The traffic light even puts an end to this with its promise of a new "minimum pension level", increases the financial requirement and also rules out further increases in the age limit.

There is only one way to indirectly mitigate conflicting goals between the future and demographics: through capital cover.

Inspired by an FDP concept called "Aktienrente", it found its way into the coalition agreement;

which is not free of irony in view of today's world of thought of red-green social policy: capital cover (critics say stock speculation) became a political magic formula to dispel doubts about the solidity of the pension promises made by the SPD and the Greens from the election campaign.

Whether there will be more later remains to be seen

In essence, this way has two advantages over the pay-as-you-go system, which does not save the contributions of the employed but transfers them directly to the pensioners: Capital investment can make the economic success of strongly prosperous world regions or sectors usable for pension financing. In addition, a capital stock that secures the claims of a collective helps to spread financing burdens over time and to ensure even payments in the event of fluctuating income.
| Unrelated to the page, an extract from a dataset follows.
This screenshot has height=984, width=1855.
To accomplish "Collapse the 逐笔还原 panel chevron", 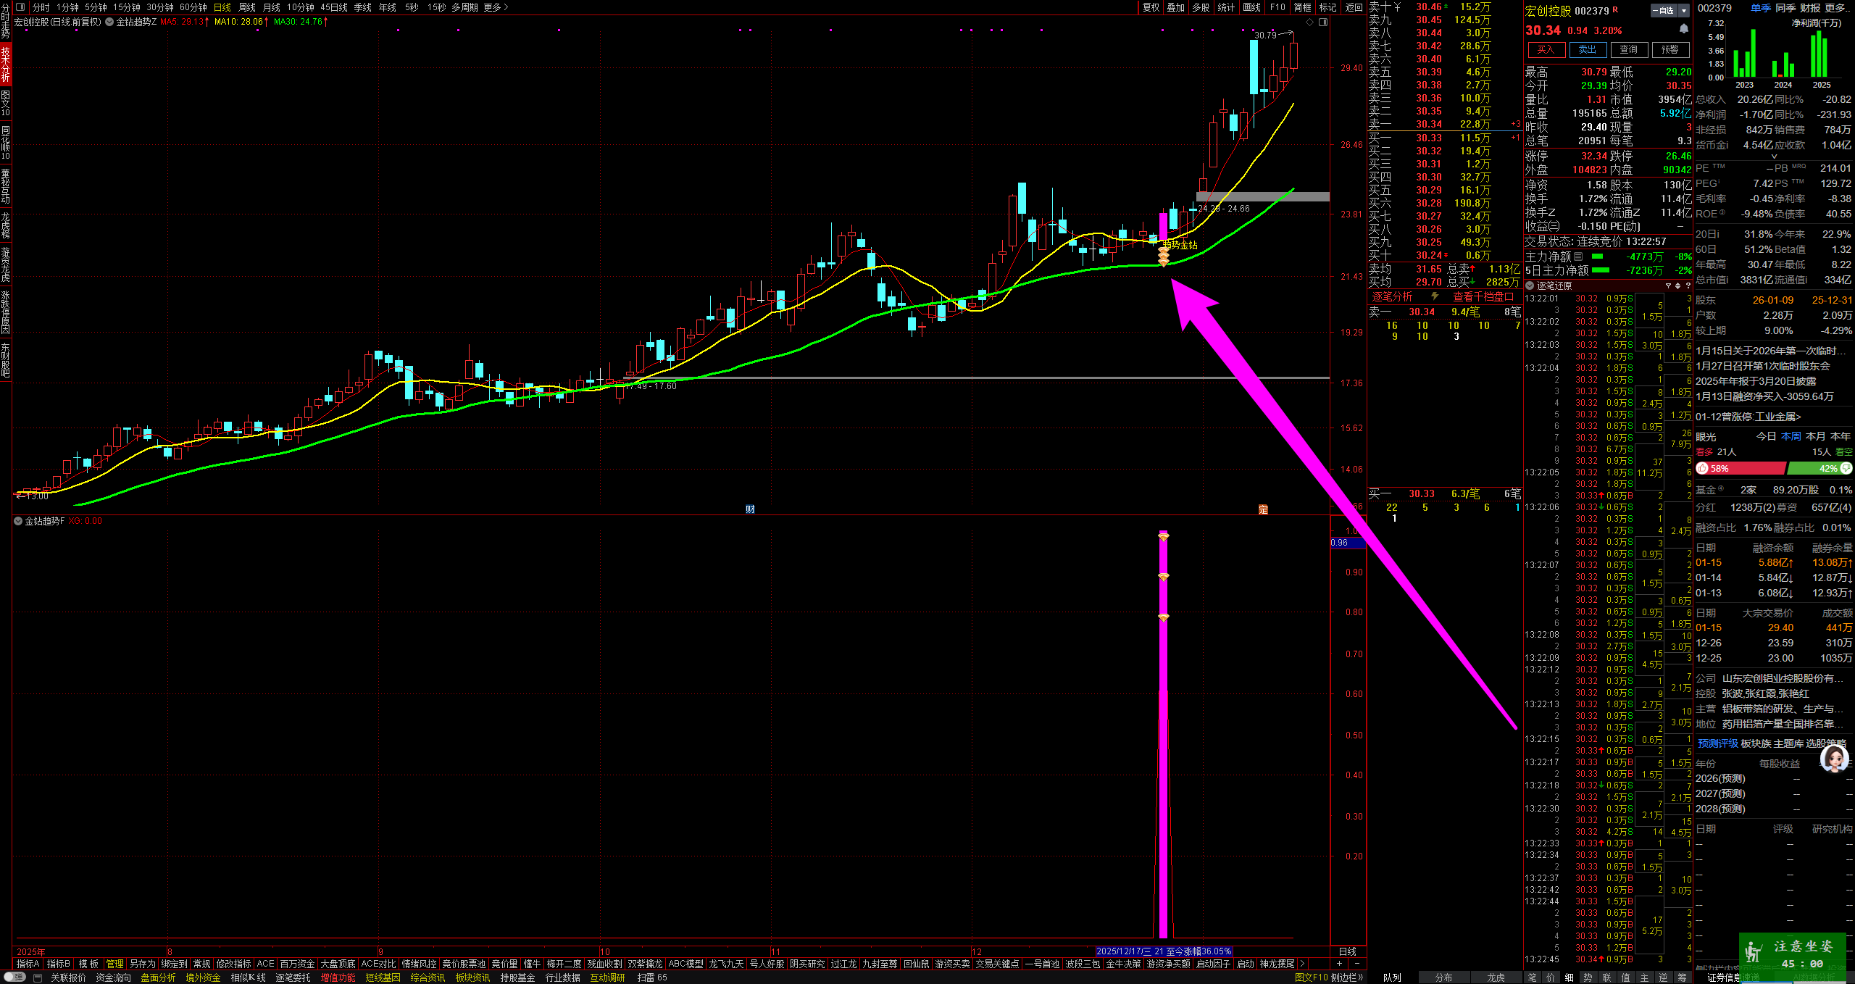I will (1530, 285).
Of course, the state can also do this as a subsidy provider for the pension fund - as long as it does not reach the limits of its ability to borrow.

And what does the “magic formula” of the coalition achieve?

It is only firmly agreed that the pension fund – in addition to grants of more than 100 billion euros annually – will receive a further 10 billion euros this year to build up a capital stock.

Whether there will be more later remains to be seen.

But therein lies an ugly problem: it would require capital of several hundred billion euros.

Otherwise, even dream returns will not be enough to significantly dampen the predicted increase in contribution rates and tax subsidies.

It would be premature to conclude that the plan is therefore futile.

Of course, every euro saved for future expenses that is not spent today does at least some small part in lightening the burden on future payers.

If equities deliver more returns than government bonds, this applies even if the state builds up the capital stock with new debt.

The search for the magic formula

The question remains as to why additional capital cover should be linked to the redistribution pension of all things.

So far, the state-sponsored expansion of private supplementary provision has been used as a lever to bring more capital cover into the system.

But this did not work properly at a crucial point - low earners, for whom the additional module would be particularly important, were too often left out.

Theoretically, this would be best changed by private compulsory provision, which, however, requires good subsidy funding so that everyone can get involved.

Politically, the situation is different: it is difficult to enforce an obligation against the concentrated resistance of trade unions, social organizations and other critics of capitalism.

This makes it easier to build a piece of capital cover into the statutory pension.

It would be a mistake to discard the funded recipe.

But it's not a magic formula.

If you want more investment in future prosperity, you need to curb the rise in pension spending.